Perry sat before the House Committee on Science, Space and Technology to field questions on the Trump administration’s proposed budget for the fiscal year 2019. GOP Rep. Dana Rohrabacher of California took the chance to ask about the administration’s stance on the “Yucca Mountain debate,” a decades-long struggle to set up a permanent repository of nuclear waste in the Nevada.

“There are 38 states that have nuclear material stored in less than satisfactory places, one of the them being San Onofre [in California],” Perry responded. “I have got great concern about San Onofre being in the Circle of Fire. It’s exactly the same geological area that Fukushima was in, and so the idea that you could have a major earthquake and, with that, a tragic event … That could be disastrous to our country.”

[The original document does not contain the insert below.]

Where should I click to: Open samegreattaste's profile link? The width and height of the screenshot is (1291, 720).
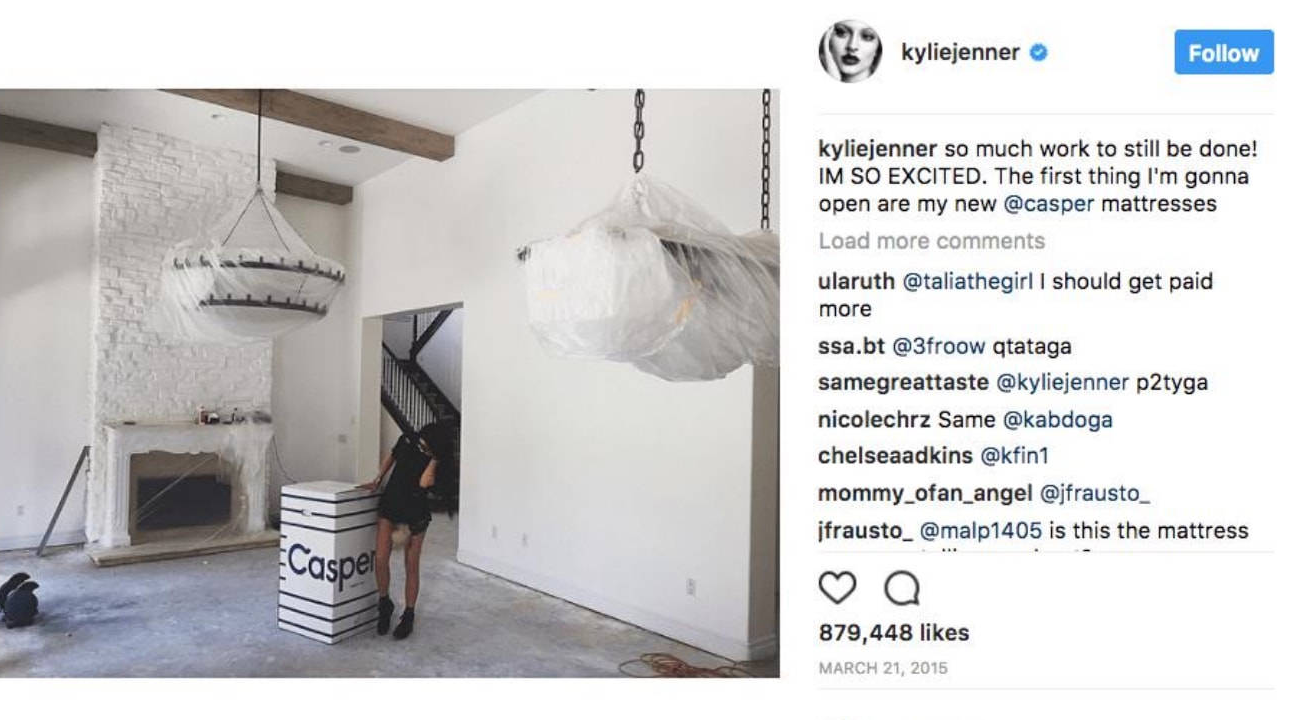(x=904, y=383)
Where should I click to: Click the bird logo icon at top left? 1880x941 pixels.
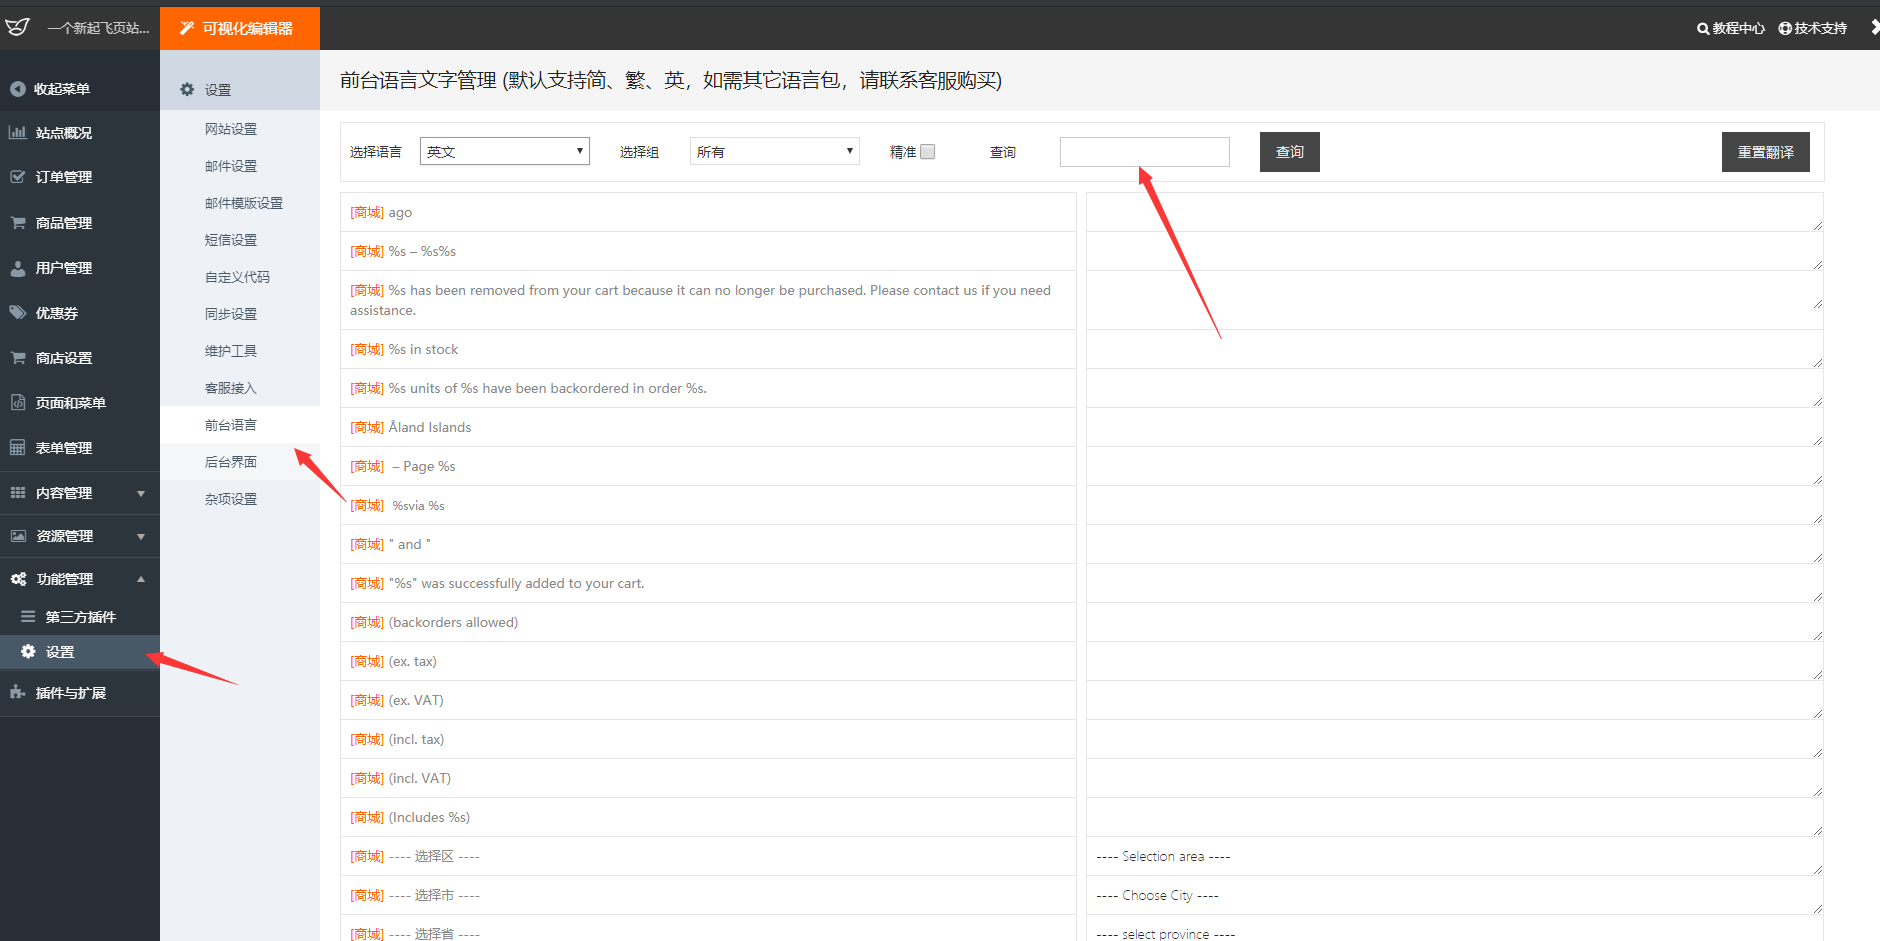[x=17, y=28]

Congress designated Yucca Mountain a nuclear waste storage facility in 1987. The Department of Energy was processing and studying the site and preparing it for federal licensing when the Obama administration defunded the application in 2011, the Las Vegas Review-Journal reports.

Nevadans have fought against making Yucca a permanent storage facility for the country’s nuclear waste. While the debate has lied dormant for over half-a-decade, a bill set to be voted on by Congress Thursday could override Nevadans’ protests to continue the federal licensing of Yucca.

The Nuclear Waste Policy Amendments Act of 2017 should pass with a large, bipartisan majority, the bill’s author, GOP Rep. John Shimkus of Illinois, believes.

Democrat Rep. Jacky Rosen of Nevada, who spoke to Perry immediately after Rohrabacher, said turning Yucca Mountain into the U.S. repository for nuclear waste would threaten national security.

“For decades, Nevadans have been fighting our state being a dumping ground for the nation’s nuclear waste,” Rosen said. “What I want to do is emphasize that Yucca Mountain is also a threat to our national security because the site is located on DOE’s national security site.”

The national security site “provides DOE and other government agencies with unique, high-hazard testing environments.” Also, Yucca Mountain sits next to a large military training base that houses three-quarters of all the country’s Air Force live munitions.

“Yucca Mountain is actually seismically active, as well,” Rosen said, referencing the danger of storing nuclear waste in San Onofre.

The DOE is communicating with the Department of Defense over military and national security concerns related to Yucca Mountain, Perry responded.

“The important aspect of this issue from a DOE standpoint and a secretary of Energy standpoint is that I have a requirement of law to take this licensing process forward,” Perry said. “The debate on Yucca, whether it should be open or shouldn’t be open, that’s been going on a long time … [My responsibility] is to follow the law, and the law says the DOE will go forward with the licensing side of it.”